» **Problem**
Copy, from the material below, every line in which the word "computer" can be found.

----- Input material

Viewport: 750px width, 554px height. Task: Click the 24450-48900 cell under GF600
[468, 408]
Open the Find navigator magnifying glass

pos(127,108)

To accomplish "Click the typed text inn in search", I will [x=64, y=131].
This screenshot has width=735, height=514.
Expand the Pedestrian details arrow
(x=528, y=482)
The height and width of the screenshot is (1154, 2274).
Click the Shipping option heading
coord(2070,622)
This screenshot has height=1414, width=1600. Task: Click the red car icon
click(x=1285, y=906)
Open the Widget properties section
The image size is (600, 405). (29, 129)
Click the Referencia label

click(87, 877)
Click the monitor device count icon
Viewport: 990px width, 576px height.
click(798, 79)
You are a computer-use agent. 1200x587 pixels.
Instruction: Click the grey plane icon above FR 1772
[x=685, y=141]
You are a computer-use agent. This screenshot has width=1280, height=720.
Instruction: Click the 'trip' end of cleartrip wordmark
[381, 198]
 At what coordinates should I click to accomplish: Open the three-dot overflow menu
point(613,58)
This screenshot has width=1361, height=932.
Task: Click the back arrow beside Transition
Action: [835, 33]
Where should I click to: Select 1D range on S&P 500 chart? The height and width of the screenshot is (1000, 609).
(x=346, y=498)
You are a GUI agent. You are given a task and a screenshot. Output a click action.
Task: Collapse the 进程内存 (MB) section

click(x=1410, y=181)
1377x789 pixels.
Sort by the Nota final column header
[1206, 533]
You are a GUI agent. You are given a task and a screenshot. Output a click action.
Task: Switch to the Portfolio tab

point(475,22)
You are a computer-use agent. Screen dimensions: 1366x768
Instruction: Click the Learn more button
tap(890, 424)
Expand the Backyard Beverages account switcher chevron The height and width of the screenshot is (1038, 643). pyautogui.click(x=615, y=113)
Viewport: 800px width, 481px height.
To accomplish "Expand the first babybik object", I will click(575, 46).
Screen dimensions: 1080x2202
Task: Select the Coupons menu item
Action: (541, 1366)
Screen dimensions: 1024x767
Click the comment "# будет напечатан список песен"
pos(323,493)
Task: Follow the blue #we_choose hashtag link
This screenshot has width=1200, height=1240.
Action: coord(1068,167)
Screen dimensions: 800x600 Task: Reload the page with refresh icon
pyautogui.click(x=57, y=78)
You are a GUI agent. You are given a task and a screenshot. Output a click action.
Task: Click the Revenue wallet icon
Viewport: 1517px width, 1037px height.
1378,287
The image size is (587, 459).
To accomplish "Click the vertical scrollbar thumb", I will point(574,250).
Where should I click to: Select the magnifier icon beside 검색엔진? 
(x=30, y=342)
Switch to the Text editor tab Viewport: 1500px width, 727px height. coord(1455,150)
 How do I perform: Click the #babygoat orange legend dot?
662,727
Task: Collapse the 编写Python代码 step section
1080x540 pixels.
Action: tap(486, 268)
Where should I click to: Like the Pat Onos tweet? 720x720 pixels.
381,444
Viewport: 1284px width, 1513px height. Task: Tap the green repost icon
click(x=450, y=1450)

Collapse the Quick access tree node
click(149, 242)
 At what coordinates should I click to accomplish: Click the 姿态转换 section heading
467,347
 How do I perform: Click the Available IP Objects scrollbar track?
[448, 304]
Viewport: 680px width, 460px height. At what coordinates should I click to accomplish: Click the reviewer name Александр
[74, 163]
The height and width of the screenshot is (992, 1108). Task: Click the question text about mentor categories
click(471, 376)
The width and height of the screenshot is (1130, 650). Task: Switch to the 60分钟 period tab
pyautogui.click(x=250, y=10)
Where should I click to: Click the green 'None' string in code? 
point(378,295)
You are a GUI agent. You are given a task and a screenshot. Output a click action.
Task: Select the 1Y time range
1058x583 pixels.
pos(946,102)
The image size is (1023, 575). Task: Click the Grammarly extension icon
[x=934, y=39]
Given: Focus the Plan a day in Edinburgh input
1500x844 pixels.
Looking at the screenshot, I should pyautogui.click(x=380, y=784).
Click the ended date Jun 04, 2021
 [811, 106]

----------

» **Exercise result**
You are a computer-use agent. 1200x587 pixels.
You are a computer-use agent. This screenshot has width=1280, height=720.
You are a computer-use agent. Screen dimensions: 1366x768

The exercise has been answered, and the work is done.